_ACTIVITY_: Wherever a line of the data contains "every", copy that line.

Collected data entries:
========================================================================
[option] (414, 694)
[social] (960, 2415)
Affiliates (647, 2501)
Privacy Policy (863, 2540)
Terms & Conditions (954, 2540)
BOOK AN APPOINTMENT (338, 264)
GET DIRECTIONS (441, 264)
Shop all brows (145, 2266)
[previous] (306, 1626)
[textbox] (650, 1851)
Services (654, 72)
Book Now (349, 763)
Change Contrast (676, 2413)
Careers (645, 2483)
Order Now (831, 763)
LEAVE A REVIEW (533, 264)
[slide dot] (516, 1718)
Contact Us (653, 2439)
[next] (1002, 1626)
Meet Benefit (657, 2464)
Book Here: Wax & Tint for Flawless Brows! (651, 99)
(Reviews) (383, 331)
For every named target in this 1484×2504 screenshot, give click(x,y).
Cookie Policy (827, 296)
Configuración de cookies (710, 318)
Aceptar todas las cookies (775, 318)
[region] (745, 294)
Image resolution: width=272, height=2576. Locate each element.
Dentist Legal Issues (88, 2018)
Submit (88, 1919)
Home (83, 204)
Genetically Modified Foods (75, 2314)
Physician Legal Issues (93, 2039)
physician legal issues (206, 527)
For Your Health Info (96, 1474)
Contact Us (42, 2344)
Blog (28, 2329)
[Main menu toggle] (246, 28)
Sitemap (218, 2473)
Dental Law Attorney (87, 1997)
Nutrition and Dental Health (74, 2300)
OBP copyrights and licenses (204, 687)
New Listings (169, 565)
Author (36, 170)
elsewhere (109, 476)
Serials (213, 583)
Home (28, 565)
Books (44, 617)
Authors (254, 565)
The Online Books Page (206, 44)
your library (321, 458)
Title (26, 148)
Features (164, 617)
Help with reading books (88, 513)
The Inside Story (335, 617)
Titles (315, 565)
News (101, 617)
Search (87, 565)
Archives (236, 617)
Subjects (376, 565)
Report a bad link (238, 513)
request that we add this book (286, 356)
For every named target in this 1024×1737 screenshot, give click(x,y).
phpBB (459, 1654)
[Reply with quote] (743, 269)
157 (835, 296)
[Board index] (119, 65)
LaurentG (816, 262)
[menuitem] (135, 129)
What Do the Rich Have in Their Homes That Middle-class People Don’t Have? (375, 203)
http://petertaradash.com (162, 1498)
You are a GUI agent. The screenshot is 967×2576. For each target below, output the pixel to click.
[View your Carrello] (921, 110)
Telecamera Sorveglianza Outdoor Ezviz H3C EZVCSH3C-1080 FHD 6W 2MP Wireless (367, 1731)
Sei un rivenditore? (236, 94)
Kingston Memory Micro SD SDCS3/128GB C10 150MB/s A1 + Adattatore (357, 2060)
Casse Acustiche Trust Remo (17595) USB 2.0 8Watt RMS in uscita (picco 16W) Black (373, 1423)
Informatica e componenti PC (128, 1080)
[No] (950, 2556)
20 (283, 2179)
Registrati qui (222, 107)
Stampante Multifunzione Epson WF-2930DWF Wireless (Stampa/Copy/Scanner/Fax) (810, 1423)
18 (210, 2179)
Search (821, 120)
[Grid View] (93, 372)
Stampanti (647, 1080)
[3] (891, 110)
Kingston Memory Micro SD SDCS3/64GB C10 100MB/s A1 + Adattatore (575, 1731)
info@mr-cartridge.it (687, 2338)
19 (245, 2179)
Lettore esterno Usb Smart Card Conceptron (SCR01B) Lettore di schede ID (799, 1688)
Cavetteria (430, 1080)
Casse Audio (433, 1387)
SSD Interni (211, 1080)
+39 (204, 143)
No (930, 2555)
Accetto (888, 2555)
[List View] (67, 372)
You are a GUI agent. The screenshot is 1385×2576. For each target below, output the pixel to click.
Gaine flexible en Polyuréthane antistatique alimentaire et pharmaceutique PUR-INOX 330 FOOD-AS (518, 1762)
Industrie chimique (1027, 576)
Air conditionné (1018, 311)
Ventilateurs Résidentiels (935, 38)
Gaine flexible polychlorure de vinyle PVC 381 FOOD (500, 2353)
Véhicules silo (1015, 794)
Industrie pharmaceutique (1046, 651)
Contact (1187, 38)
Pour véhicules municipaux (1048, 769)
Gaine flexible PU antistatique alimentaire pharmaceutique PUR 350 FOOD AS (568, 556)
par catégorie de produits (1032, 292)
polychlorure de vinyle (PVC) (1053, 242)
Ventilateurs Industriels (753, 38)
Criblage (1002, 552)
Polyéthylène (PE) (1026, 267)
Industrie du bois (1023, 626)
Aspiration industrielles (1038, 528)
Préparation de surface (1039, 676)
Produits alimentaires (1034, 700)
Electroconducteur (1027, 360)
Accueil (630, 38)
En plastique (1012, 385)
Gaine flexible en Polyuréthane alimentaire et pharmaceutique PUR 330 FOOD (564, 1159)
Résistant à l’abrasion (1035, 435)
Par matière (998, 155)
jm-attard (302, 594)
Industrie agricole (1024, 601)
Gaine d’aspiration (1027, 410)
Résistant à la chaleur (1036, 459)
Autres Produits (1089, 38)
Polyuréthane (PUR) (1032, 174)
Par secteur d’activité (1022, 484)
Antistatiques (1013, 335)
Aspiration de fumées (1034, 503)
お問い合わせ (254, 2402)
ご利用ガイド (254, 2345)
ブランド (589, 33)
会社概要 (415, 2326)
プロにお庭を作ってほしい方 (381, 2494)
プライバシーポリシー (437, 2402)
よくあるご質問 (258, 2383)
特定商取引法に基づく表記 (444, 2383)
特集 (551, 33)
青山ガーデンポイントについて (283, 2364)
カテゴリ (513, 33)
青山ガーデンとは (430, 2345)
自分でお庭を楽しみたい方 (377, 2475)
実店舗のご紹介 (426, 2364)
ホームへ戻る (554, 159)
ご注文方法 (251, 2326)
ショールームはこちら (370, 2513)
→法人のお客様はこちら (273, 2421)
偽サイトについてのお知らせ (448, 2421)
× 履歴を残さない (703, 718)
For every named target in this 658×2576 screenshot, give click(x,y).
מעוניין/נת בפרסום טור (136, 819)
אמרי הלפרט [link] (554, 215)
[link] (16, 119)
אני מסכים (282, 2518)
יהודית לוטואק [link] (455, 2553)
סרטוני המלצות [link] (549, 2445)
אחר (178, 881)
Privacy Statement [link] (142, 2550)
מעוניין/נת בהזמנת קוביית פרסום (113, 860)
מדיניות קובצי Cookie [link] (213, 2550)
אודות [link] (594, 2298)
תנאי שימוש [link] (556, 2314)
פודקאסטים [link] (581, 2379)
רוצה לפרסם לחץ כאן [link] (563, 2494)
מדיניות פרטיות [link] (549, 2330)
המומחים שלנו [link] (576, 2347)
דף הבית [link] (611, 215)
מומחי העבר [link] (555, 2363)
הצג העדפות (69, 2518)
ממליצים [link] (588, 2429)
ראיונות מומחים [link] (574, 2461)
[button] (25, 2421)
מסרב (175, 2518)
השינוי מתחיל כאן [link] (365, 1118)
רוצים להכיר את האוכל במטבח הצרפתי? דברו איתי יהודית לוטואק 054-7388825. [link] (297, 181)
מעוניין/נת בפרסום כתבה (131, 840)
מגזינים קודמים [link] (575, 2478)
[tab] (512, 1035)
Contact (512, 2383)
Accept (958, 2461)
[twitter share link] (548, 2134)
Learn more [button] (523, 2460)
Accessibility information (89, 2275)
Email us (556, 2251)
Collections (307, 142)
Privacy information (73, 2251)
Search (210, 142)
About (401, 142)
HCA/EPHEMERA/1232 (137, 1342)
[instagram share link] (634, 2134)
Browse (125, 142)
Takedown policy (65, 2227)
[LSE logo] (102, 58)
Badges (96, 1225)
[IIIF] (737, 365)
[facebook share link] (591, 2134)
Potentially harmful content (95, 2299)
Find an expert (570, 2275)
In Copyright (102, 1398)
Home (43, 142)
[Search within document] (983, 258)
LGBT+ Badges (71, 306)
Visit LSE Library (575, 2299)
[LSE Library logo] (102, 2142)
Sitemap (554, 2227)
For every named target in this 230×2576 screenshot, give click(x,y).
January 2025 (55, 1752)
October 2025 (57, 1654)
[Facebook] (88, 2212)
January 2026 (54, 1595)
========================================================================
_RESPONSE TO THIS TASK_:
For every named target in this 1484×2504 screenshot, give click(x,y).
For every named target in this 1024×1737 screenshot, give click(x,y).
For every named target in this 658×2576 screenshot, give click(x,y).
For every named target in this 230×2576 screenshot, give click(x,y).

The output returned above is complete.